The sage grouse is a widespread species, spanning eleven states throughout the Midwest. In 2010, FWS found that a listing of the sage grouse was warranted but precluded by other ESA priorities, reasoning that the sage grouse’s habitat had been adversely impacted by mining, drilling, and wildfires fueled by cheatgrass.

Since that time, FWS has worked with the states and private landowners on what U.S. Department of the Interior Secretary Sally Jewell has called “the largest land conservation effort in U.S. history.” As a result of this collective effort, FWS determined that a listing of the greater sage-grouse is no longer warranted.

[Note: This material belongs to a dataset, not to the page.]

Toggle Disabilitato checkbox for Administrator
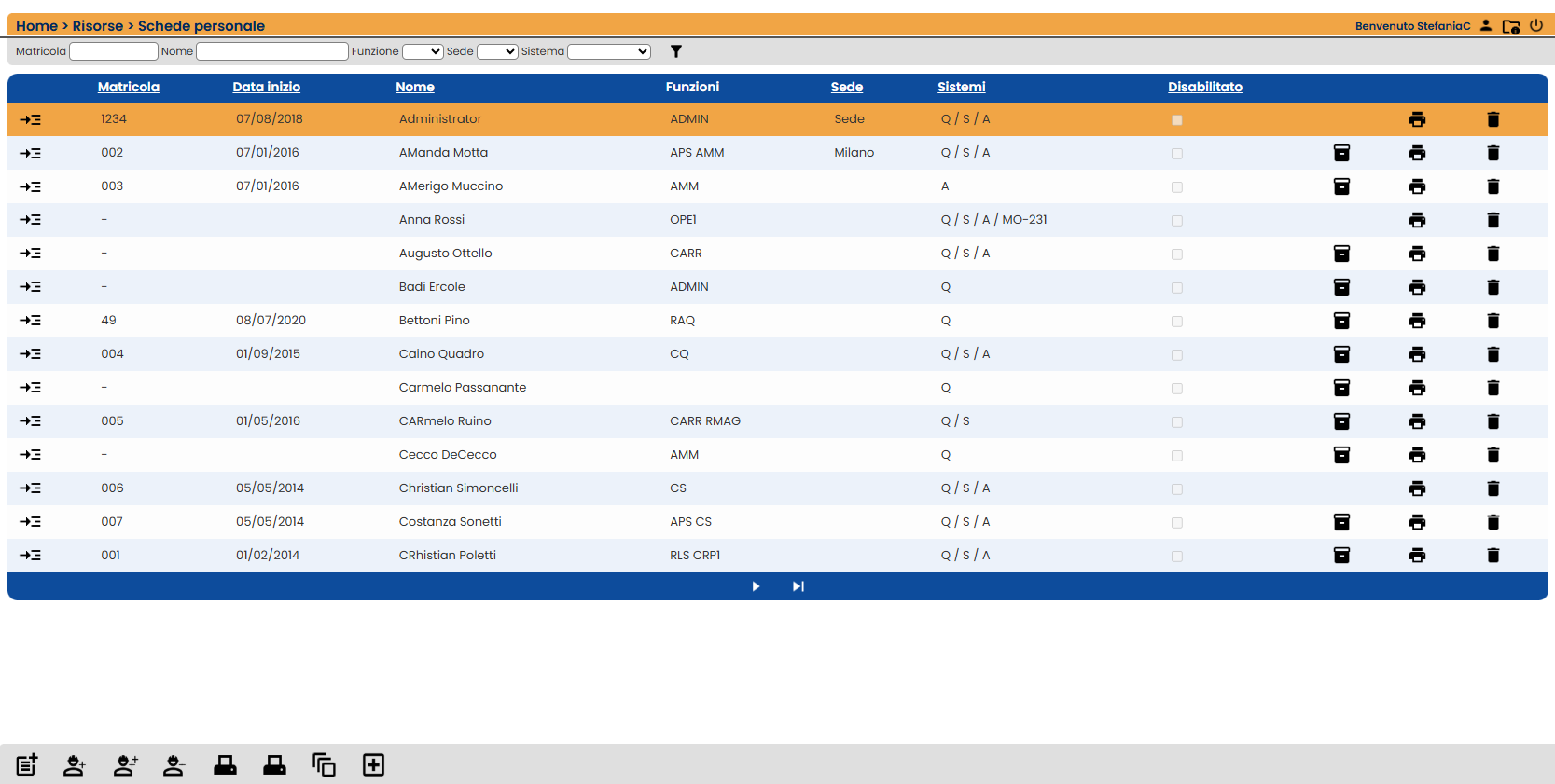This screenshot has height=784, width=1555. (x=1177, y=120)
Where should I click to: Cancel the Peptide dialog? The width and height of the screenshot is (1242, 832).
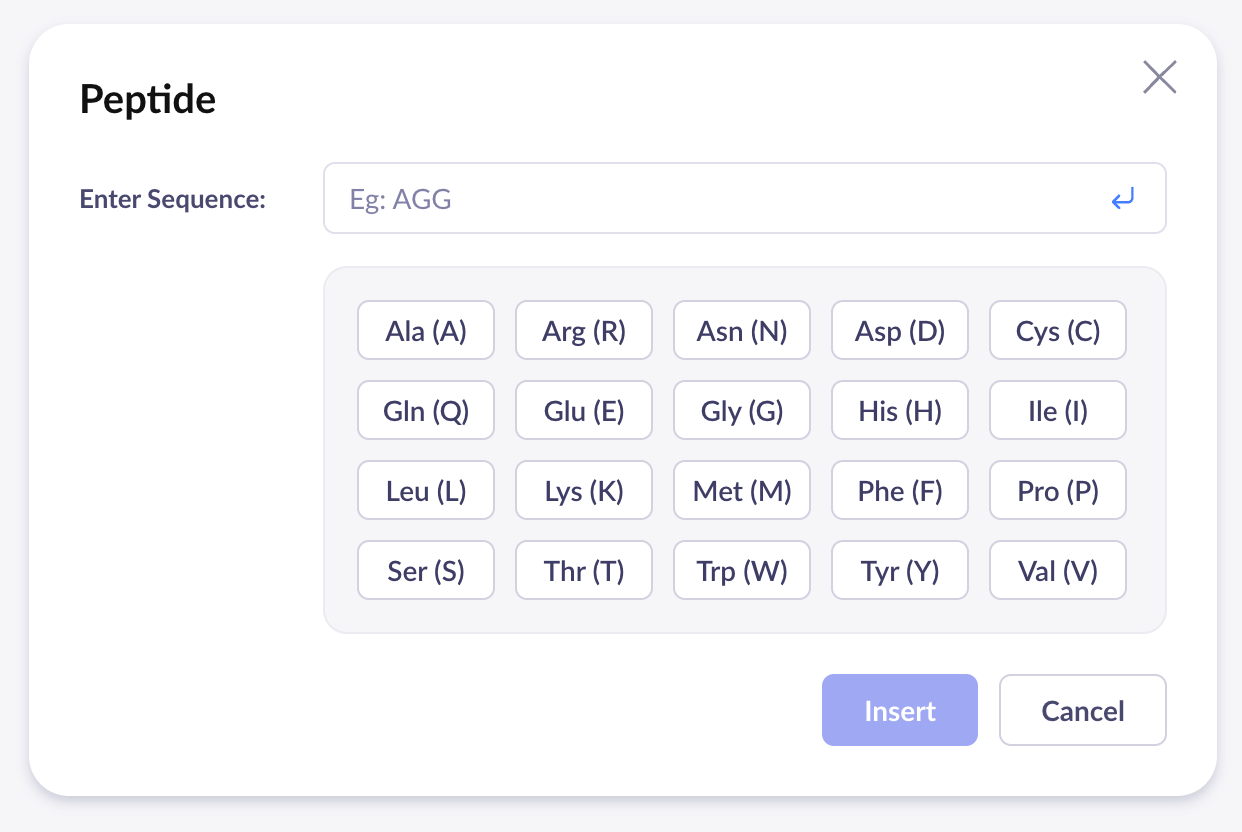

The restrictions enacted to attain the not warranted decision, however, impose immense hardships on industry and landowner groups alike.  Ten million acres have been withdrawn from future mining claims, oil and gas drilling is prohibited near sage grouse breeding grounds, and grazing permits require new levels of scrutiny.

These restrictions have already led to two legal challenges.  Officials in Nevada and two mining companies have alleged the land use plans will result in the “total destruction of certain businesses.”  Another lawsuit brought by the governor of Idaho similarly warns that “sometimes the cure is worse than the disease.”

FWS will reassess the status of the sage grouse in five years.